Cuando apareció por fin el padre Gaspar, Bernal se puso en pie para estrecharle la mano y para observar de cerca, mientras lo hacía, el grueso cordón rojo que le ceñía la cintura y del que pendía una cruz de oro de extraña forma de puñal y con remate cuadrado en el extremo de los tres brazos superiores.

– Siéntese, comisario -dijo el eclesiástico cortésmente-. Y este caballero es el inspector…

– Miranda, mi ayudante.

– ¿Les apetece tomar algo? -cogió de un aparador una jarra y tres vasos y sirvió un poco de vino-. No es más que un sencillo Moriles.

– Que nos vendrá de perlas, padre.

– Fume si lo desea, por favor.

El prior era un hombre alto, de pelo cano, faz alargada y nariz puntiaguda, e irradiaba cierta sensación de fuerza y resuelto fanatismo.

– Bien, ¿podrían decirme en qué puedo contribuir al trabajo de la Brigada Criminal de la Policía Judicial?

– Pues verá usted: nos gustaría hacerle unas cuantas preguntas tocantes a la trágica muerte del capitán Lebrija Russell. En particular, querríamos saber en qué estado de ánimo se encontraba la última vez que habló usted con él. Tengo entendido que era usted su consejero espiritual -a Bernal le dio la impresión de que aquella pregunta tranquilizaba al prior, un poco como si hubiera temido éste otra más comprometedora.

– Ha sido, ciertamente, un acontecimiento muy penoso -Bernal advirtió que ni aquel ni los demás testigos relacionados con Lebrija manifestaban la menor curiosidad acerca de los detalles del presunto accidente-. ¿Verdad, comisario, que su muerte no fue otra cosa que el resultado de un accidente? Sería increíble cualquier otra hipótesis. Era un hombre totalmente seguro de sí, y jamás estaba preocupado ni deprimido. Se encontraba además en estado de gracia -dijo de forma terminante.

– Ah, entonces le vio usted poco antes de que abandonara la academia de Ocaña, ¿no?

– No exactamente. Nos visitó al pasar camino de Madrid, se confesó conmigo y nos acompañó durante las vísperas. Dijo que procuraría oír misa en San Ildefonso al día siguiente, Domingo Primero de Adviento.

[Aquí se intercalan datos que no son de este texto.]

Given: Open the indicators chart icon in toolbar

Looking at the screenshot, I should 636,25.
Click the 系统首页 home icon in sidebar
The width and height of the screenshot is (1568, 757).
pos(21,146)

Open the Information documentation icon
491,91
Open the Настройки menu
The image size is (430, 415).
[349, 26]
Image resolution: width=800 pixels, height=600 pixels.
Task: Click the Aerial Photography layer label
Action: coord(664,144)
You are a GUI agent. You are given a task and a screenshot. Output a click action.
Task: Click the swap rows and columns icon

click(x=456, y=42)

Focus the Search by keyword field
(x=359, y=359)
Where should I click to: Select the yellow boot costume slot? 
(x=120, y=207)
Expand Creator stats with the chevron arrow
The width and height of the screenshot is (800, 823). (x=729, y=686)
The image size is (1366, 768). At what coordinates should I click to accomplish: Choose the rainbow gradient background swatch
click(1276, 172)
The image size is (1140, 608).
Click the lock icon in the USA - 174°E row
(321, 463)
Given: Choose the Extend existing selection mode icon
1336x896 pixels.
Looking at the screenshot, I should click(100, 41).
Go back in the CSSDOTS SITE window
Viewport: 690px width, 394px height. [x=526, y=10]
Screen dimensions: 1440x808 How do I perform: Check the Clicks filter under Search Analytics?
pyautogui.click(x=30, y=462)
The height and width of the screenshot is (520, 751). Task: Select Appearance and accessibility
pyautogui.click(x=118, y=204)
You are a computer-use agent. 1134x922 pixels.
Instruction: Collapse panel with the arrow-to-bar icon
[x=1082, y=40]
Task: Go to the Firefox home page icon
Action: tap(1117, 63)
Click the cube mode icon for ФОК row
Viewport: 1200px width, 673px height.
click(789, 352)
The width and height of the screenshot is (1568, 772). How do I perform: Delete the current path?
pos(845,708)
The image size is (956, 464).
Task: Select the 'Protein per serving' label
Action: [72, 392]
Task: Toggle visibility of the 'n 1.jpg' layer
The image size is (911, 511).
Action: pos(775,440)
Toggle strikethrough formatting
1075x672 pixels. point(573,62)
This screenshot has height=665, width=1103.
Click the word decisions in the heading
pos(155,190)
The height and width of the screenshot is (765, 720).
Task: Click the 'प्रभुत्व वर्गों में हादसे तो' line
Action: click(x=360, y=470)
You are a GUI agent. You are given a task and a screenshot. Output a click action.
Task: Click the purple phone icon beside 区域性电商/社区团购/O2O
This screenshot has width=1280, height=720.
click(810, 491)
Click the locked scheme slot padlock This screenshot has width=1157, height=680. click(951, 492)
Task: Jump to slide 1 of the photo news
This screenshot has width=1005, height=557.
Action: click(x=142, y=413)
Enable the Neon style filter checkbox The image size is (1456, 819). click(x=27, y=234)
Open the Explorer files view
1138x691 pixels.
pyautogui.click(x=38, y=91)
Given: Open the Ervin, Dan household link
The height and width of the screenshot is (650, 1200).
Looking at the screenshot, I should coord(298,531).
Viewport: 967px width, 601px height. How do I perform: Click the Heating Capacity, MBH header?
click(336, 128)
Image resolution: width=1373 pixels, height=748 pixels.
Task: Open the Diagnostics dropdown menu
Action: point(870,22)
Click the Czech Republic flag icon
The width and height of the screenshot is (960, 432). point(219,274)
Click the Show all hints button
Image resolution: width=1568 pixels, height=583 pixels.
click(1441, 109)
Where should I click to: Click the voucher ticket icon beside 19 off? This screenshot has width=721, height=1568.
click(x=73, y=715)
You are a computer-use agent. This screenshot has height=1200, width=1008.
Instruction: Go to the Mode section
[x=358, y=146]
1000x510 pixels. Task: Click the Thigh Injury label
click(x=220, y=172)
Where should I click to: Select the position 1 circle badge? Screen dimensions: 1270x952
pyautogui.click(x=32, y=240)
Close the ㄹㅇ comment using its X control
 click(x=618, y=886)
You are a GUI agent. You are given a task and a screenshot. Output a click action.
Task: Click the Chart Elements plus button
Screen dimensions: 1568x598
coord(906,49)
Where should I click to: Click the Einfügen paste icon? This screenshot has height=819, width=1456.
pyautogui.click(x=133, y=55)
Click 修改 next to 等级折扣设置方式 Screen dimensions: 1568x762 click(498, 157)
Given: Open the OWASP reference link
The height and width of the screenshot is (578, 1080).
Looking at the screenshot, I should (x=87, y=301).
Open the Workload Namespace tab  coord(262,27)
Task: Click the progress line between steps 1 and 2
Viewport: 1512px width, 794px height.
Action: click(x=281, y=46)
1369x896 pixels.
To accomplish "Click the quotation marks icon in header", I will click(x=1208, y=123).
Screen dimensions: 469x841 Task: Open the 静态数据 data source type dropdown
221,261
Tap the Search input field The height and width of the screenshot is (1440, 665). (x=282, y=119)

– No creo que viviera lo suficiente para hacerlo -dijo Bernal-. Al parecer murió el domingo a primera hora.

El prior se santiguó.

– Descanse en paz y que Dios nos guarde a todos de una muerte violenta.

– ¿Venía a menudo por aquí el capitán Lebrija? -prosiguió Bernal.

– Con mucha frecuencia. A veces se hospedaba durante una semana, para seguir los Ejercicios Espirituales. Todos los hermanos lo querían mucho.

– ¿Cuántos hay en esta casa? -preguntó Bernal-. Me temo que no conozco muy bien esta orden de ustedes.